Seine Medienpräsenz verdankt er auch Donald Trump. Zu dessen protektionistischen Bestrebungen ist Felbermayr ein gefragter Kommentator. Dabei gelingt es ihm oft, auch Unerwartetes zu sagen und zum Nachdenken anzuregen. Denn er schafft es, die Perspektive des Gegenübers einzunehmen und legitime Anliegen zu identifizieren.
So wies er darauf hin, dass Trump mit gewissem Recht Handelsschranken der EU kritisiert, und hielt den Befürwortern des Austritts Großbritanniens aus der EU zugute, dass das Land tatsächlich weniger von der Handelsfreiheit innerhalb Europas profitiert als andere.
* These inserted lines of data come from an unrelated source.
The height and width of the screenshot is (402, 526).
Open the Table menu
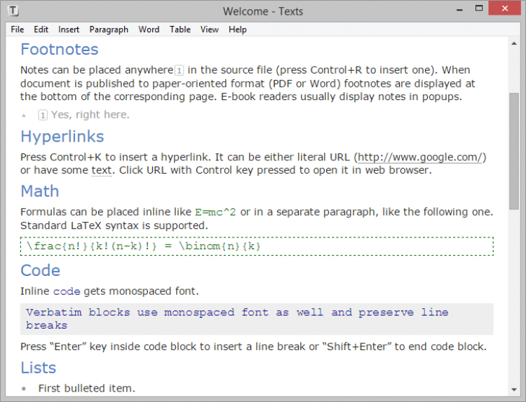coord(180,29)
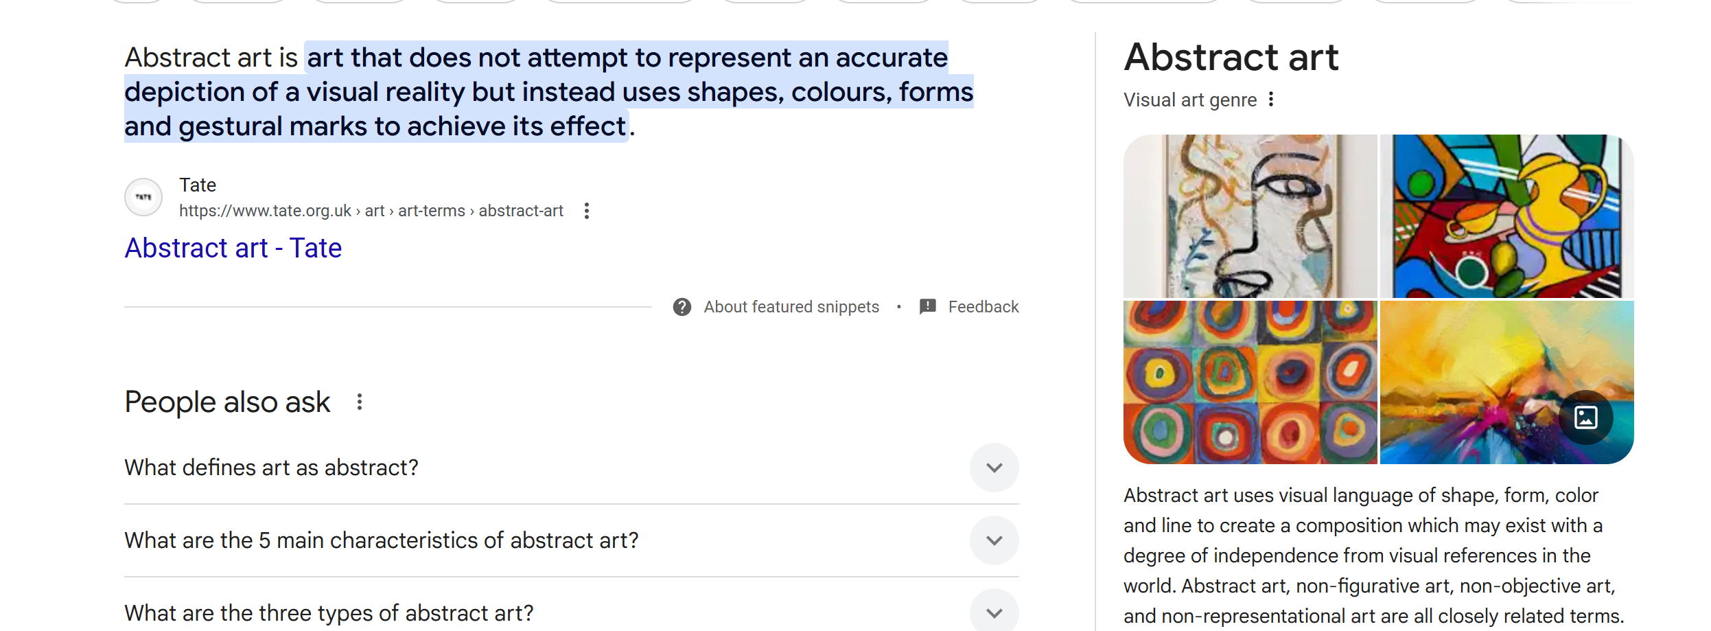Open People also ask options menu

pyautogui.click(x=360, y=402)
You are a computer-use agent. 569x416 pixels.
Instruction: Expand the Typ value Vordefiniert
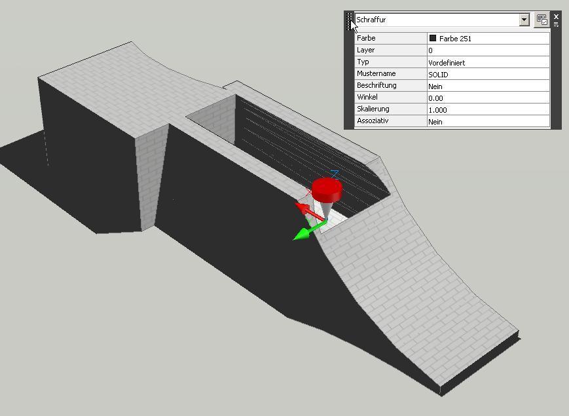tap(488, 62)
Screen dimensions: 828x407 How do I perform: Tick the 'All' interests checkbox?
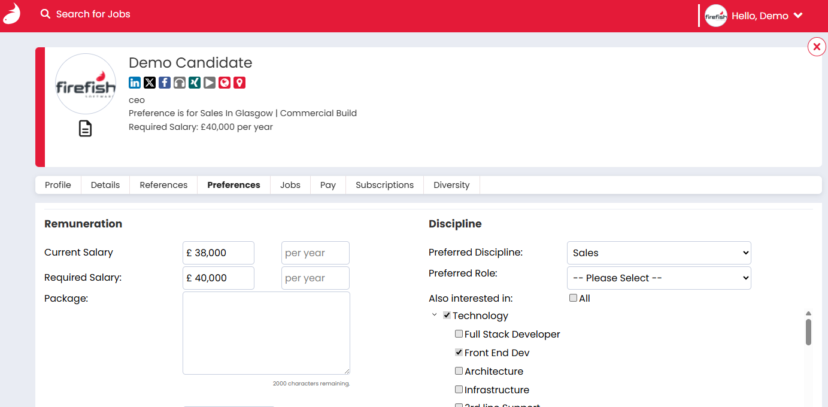click(x=573, y=298)
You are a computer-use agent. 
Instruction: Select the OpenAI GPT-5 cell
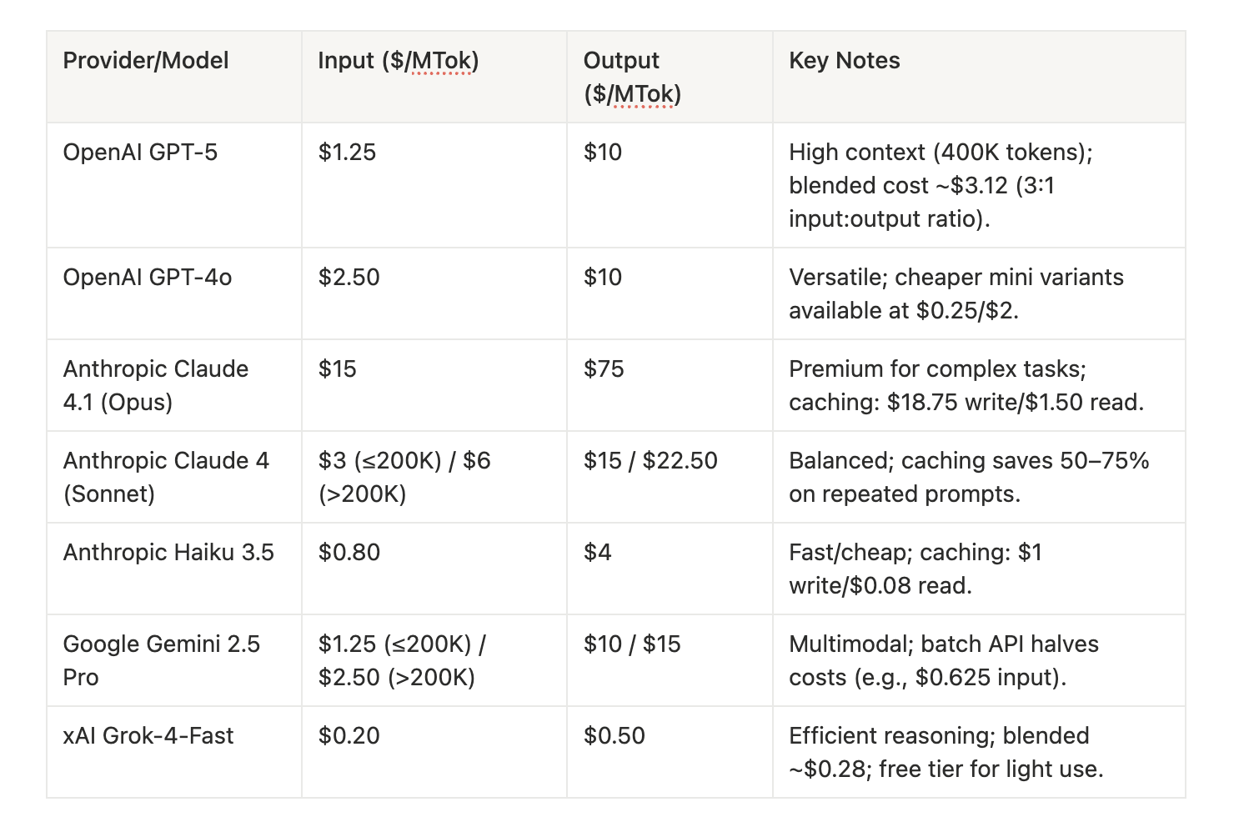pos(140,153)
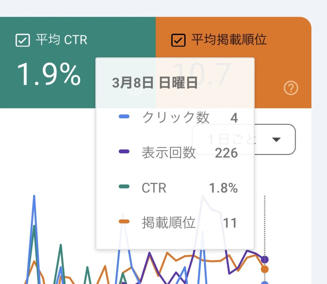Click the CTR value 1.8% in tooltip
The image size is (327, 284).
pos(223,188)
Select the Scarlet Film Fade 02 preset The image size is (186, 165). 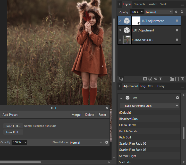tap(133, 144)
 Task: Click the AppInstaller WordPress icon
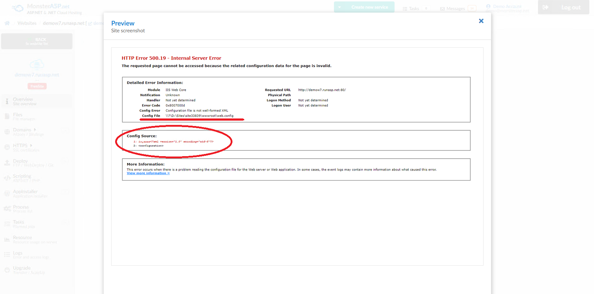coord(7,193)
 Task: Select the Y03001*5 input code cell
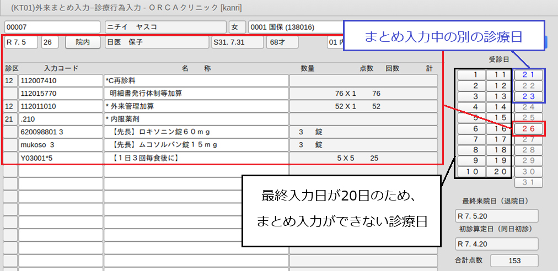click(x=61, y=158)
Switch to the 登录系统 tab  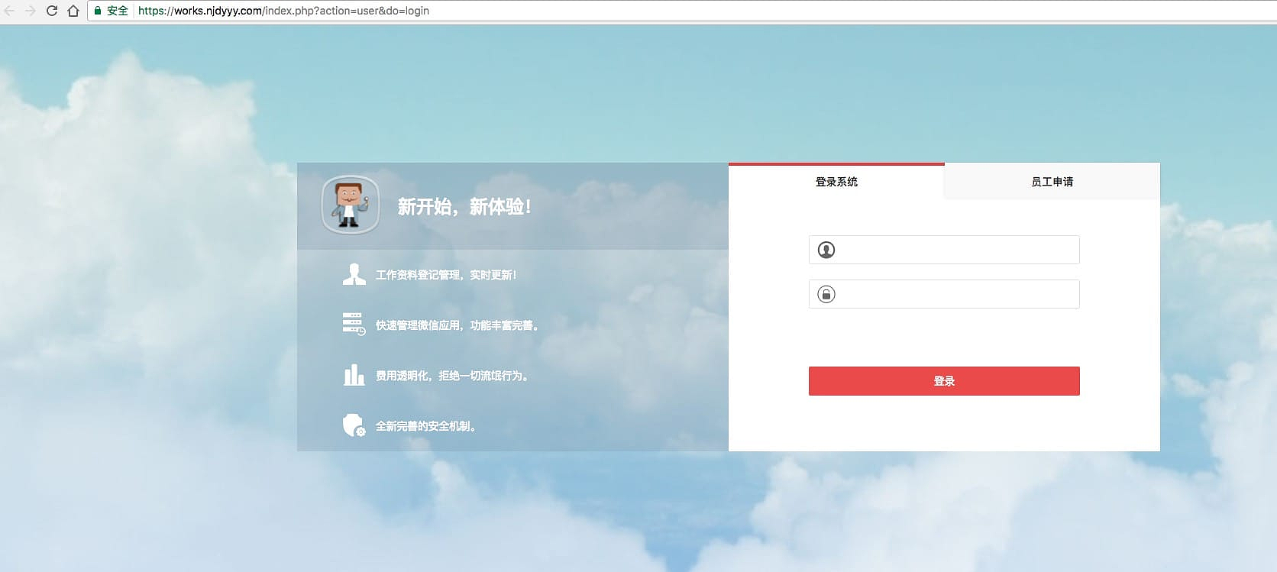[836, 182]
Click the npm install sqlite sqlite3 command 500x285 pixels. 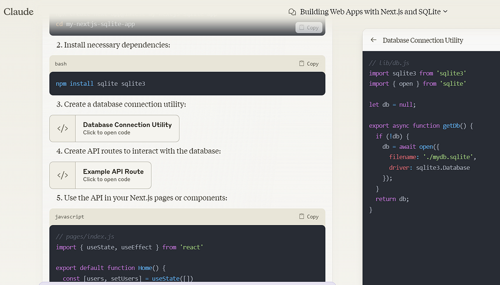(101, 84)
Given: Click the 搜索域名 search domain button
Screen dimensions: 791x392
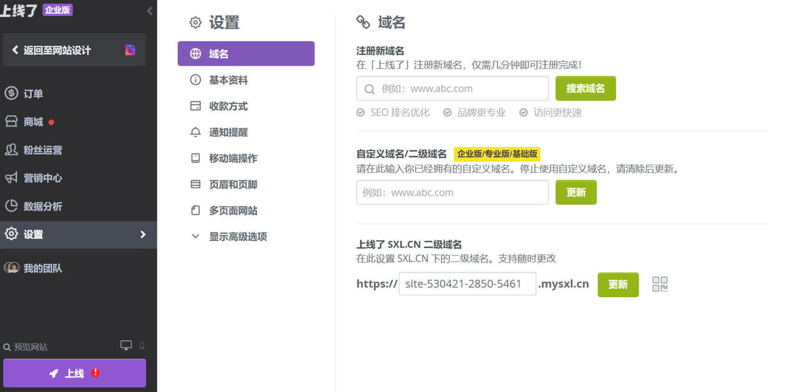Looking at the screenshot, I should [585, 88].
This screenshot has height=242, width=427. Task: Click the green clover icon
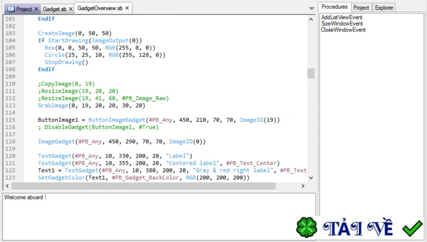point(306,227)
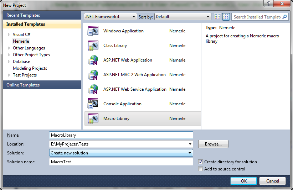Switch to medium icons view

click(226, 17)
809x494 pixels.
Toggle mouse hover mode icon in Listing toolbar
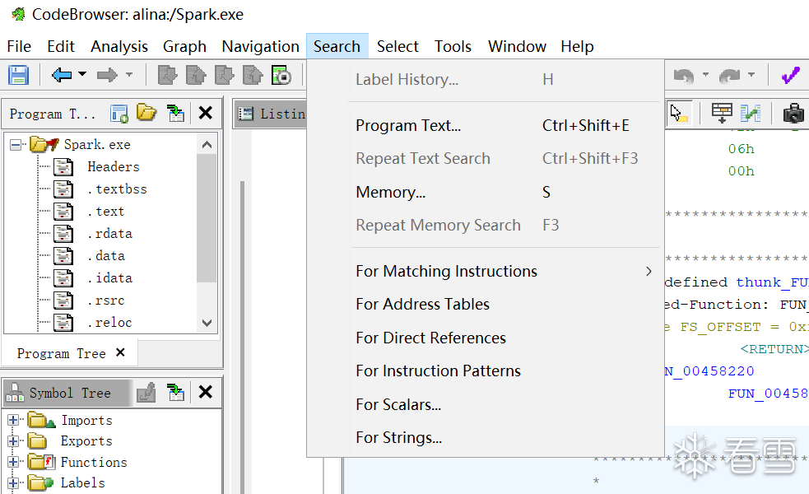pos(679,113)
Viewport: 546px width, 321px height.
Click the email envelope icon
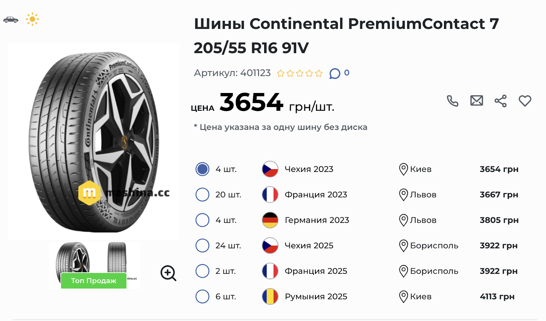click(x=476, y=101)
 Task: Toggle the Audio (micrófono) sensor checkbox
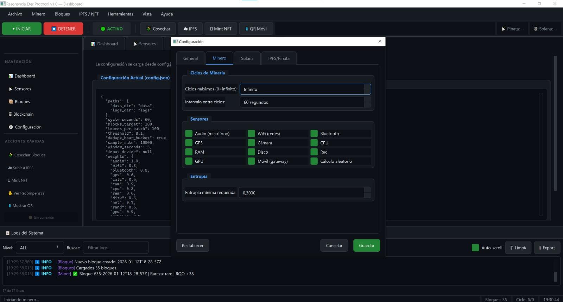189,134
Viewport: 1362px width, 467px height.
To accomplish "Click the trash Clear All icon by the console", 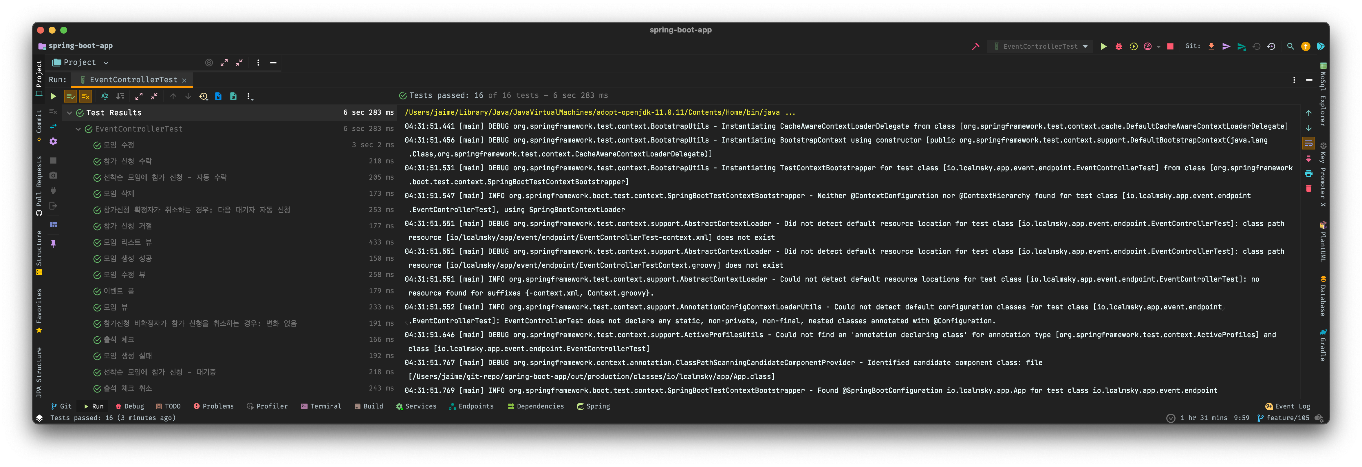I will pos(1309,188).
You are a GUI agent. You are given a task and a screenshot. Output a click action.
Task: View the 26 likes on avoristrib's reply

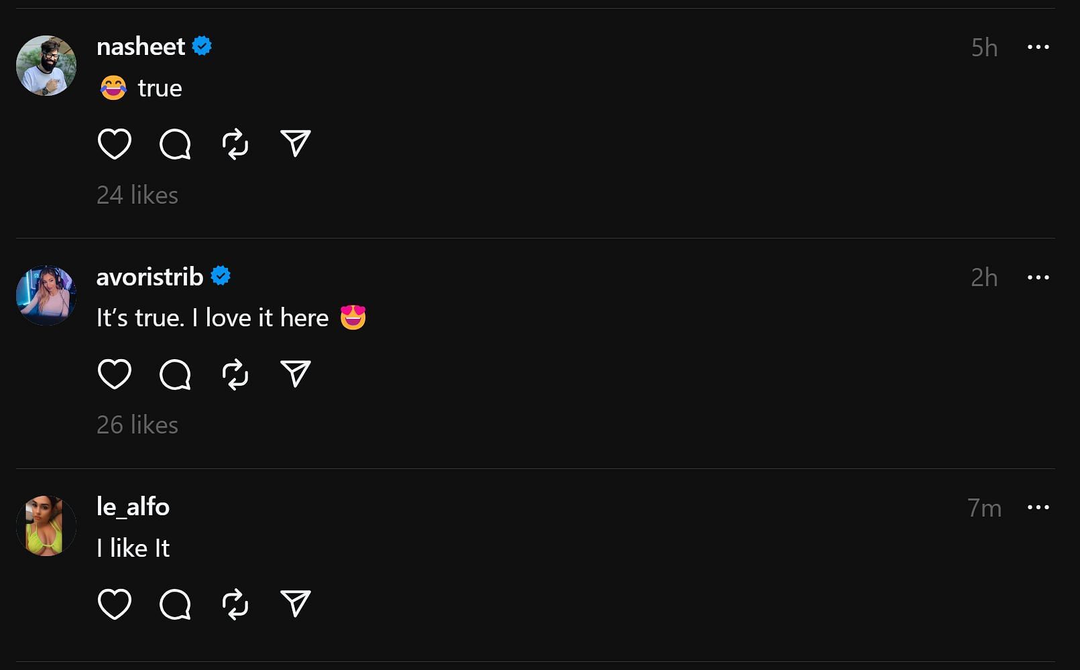point(137,425)
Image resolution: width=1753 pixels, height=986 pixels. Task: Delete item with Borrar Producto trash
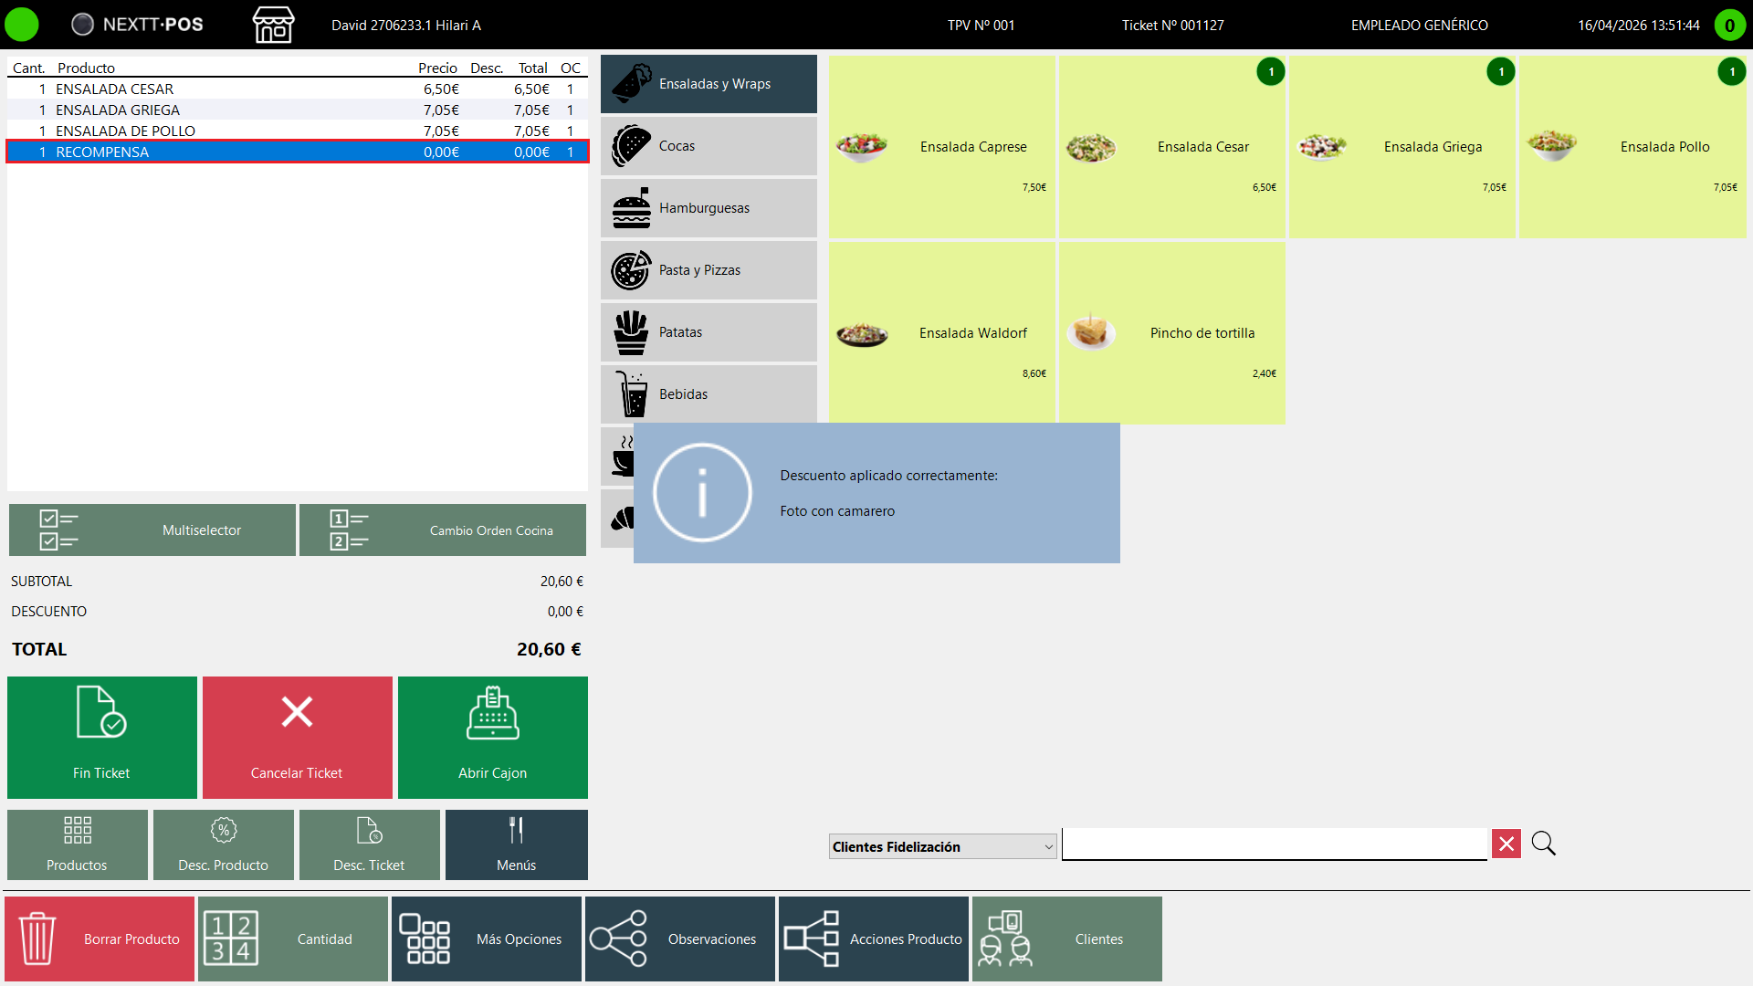click(100, 939)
Das erste große Thema, das Felbermayr bekannt machte, war das US-EU-Handelsabkommen TTIP. Dafür setzte er sich mit Verve und mehreren Auftragsstudien ein, in denen er Wachstums- und Arbeitsplatzgewinne voraussagte. Das lieferte eine Weile Argumente für die Befürworter. Allerdings verwendete EU-Kommissar Karel de Gucht die Daten falsch und stellte die Wirkung des Abkommens stark übertrieben dar – was wiederum den TTIP-Gegnern nutzte.
Er selbst habe das nie so optimistisch dargestellt, verteidigte sich Felbermayr damals. Die Politik habe das Kleingedruckte einfach ignoriert. Mit etwas Abstand wurde er selbstkritischer. „Wir haben immer wieder zu viel versprochen und sind damit mitverantwortlich für den Vertrauensverlust in die Eliten“, schalt er sich und seine Zunft.